Ms Leong: “I see that working with Children and working with Adolescents as being
vastly different, and I certainly believe that it requires very different
skills, as well as specific knowledge to working with adult clients. I think
in any statements on this position we need to draw a clear distinction
between the two, and recognize them as linked, but slightly different
specialisms.
I feel that therapists working with these 2 groups must constantly use a
'mental check list' to see if we have sufficient skills and knowledge to do
the job competently. If in doubt we should seek supervision and get into
working support groups.
We should also encourage ourselves if we are working with children to invest
in books, conferences and workshops to strengthen ourselves with an
underpinning theoretical framework and that our therapy is also supported by
professional literature.”
A belated reflection after reading Toh Hwee Boon’s input :
In my practicum experience, I had only come across 3 children (aged 9 to 15). From the outset, I chose to abide by the formal training received from ECTA with regards to confidentiality and boundary. For both groups of children (in primary and secondary), I would assure that whatever they shared would be kept in confidence unless they had intent to self-harm or hurt others. (Informed Consent form applies.) As for the parents, I would make it clear that permission would be sought from their children before I divulge any info. As such, I didn't have an issue with enmeshing the two parties. I agree with Jessica’s subsequent comment in a later email that very often the parents themselves are overwhelmed by their own personal and interpersonal issues to be able to handle their kids. I believed the relational tensions experienced by the kids at home had caused the kids to play out their frustrations in school. In the cases above, therapy was extended to the parents concurrently so that with improved relationships they could role-model their kids better.
I agree with H Boon that children can be very 'lonely' in spite of intense care of their well-being by parents and school. Their 'facade' (fueled by their rackety feelings) seems to work for them for some time but you and I know we need to help them to address the repressed feelings when they find it difficult to cope any longer. In therapy, often than not children react well to 'friendly chats' which leads to deep sharing if the therapeutic alliance is well-established. For children who enjoy drawing, I used their drawings to find 'openings' to enter their inner worlds. Some stories are great materials to inculcate good values indirectly. In this IT age, an IT-enhanced therapy may be more appealing and meaningful (?) to the computer savvy ones who are more attuned with the technology. For older children, I find topics on hobbies, games, friendship etc good avenues to explore and venture into the young minds.

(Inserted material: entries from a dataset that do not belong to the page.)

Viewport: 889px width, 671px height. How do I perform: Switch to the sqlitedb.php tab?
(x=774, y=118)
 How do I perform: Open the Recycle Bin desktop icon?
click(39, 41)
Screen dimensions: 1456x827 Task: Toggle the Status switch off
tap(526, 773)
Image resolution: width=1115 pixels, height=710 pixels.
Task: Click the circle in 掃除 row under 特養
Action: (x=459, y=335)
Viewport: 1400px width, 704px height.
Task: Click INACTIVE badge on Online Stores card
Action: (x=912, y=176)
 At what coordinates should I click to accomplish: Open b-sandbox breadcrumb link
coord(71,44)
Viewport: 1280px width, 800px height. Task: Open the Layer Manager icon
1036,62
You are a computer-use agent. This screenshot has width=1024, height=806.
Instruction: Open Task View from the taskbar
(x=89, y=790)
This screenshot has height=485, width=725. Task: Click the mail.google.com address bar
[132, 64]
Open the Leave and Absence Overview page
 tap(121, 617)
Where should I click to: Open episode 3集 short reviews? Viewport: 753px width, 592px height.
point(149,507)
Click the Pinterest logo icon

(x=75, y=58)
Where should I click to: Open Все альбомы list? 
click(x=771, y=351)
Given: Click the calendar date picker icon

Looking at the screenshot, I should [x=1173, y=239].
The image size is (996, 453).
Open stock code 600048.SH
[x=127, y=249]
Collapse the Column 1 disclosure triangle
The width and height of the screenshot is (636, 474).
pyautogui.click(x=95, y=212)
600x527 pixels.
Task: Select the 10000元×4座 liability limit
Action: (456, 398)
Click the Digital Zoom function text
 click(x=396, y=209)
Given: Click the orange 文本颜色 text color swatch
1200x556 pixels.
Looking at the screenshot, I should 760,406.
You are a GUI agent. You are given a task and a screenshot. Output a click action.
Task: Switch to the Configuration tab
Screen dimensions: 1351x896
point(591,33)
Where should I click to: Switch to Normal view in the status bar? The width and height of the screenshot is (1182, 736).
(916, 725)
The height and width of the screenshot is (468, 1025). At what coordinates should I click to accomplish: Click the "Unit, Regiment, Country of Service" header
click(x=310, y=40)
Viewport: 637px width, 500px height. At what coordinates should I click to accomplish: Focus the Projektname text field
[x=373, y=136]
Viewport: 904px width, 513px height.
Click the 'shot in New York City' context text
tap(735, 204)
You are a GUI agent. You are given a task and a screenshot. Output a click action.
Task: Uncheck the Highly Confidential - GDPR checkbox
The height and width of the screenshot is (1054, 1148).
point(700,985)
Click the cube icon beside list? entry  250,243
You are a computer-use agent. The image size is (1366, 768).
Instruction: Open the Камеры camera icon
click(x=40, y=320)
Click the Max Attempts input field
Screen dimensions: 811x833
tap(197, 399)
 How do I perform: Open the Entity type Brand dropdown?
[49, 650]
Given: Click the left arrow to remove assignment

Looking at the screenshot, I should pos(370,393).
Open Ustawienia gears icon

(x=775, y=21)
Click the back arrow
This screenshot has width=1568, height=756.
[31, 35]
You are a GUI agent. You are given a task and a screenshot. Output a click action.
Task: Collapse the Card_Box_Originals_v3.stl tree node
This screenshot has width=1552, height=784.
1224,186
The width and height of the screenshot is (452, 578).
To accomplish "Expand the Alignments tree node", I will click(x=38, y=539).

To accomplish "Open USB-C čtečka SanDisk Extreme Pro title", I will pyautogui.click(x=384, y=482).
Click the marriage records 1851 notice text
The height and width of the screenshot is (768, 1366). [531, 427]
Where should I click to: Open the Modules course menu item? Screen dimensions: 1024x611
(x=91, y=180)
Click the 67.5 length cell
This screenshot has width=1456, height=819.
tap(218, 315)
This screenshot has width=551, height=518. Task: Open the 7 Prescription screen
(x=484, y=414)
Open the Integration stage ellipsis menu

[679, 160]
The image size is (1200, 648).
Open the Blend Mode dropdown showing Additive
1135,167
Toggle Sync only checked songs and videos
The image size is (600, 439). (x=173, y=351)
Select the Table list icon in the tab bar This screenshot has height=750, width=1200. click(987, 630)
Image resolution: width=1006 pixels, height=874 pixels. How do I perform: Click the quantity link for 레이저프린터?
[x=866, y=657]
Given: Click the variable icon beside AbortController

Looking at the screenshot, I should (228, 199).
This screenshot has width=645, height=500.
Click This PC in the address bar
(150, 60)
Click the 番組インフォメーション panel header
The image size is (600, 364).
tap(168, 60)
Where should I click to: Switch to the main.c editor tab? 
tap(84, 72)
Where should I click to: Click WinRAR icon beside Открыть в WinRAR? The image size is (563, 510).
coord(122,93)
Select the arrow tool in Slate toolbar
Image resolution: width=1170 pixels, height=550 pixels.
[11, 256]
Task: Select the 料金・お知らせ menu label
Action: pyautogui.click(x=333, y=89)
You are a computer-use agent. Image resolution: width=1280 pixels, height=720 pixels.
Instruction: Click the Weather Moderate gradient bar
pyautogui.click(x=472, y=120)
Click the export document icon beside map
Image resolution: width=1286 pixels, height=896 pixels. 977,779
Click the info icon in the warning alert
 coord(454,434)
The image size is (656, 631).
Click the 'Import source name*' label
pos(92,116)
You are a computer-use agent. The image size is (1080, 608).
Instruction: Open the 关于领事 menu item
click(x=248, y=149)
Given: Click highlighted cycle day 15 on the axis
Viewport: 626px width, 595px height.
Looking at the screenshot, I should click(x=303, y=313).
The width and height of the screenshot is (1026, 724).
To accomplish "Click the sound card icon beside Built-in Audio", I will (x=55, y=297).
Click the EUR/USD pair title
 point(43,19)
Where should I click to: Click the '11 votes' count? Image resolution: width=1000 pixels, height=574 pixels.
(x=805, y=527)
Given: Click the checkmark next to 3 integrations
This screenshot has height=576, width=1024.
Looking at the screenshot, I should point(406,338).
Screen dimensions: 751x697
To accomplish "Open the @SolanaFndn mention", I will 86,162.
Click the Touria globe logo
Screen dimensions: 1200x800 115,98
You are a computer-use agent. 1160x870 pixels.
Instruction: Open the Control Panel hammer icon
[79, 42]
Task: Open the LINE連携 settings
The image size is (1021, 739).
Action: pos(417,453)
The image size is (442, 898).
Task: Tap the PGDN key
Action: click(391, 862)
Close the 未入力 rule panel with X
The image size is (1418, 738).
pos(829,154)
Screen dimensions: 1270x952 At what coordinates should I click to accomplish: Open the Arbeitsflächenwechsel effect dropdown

I have yet to meet any parent who is resistant to therapy. The parents in my contact are mostly concerned & overly concerned ones with a couple of spouses who prefer to pursue their own happiness than addressing the needs of a kid. By and large, they want to co-operate with the therapist to reach out to their children (away from the limelight in school). This may take on a different meaning and implication in a school setting as the school authoritative figures are also involved in the helping (open) process. Some times the parents who are called in to meet the school counselor have different sets of expectations to comply - the school’s expectation of the child, the counselor’s expectation of the parents and child, and the parents’ own expectation of the child. Whose value systems should prevail in this case?
I will be seeing a Primary 6 child next month. She is ‘misbehaving’ according to her mother. The negative behavior came about after being locked up in the house together with her mother and siblings by their father on two occasions. She became hysterical during one of the lock-ups and threatened to jump out of the window. Knowing her unique background information, I cannot think of a straightforward approach to addressing her as she may be 12 years of age, but having witnessed and experienced family violence growing up has developed in her the fighter’s spirit.
Every child and adolescent has their own unique encounter in life. I agree with Jessica in that our approaches towards children and adolescents may have to be creatively varied to meet the special needs of the young person willingly or unwillingly enter our therapeutic zone.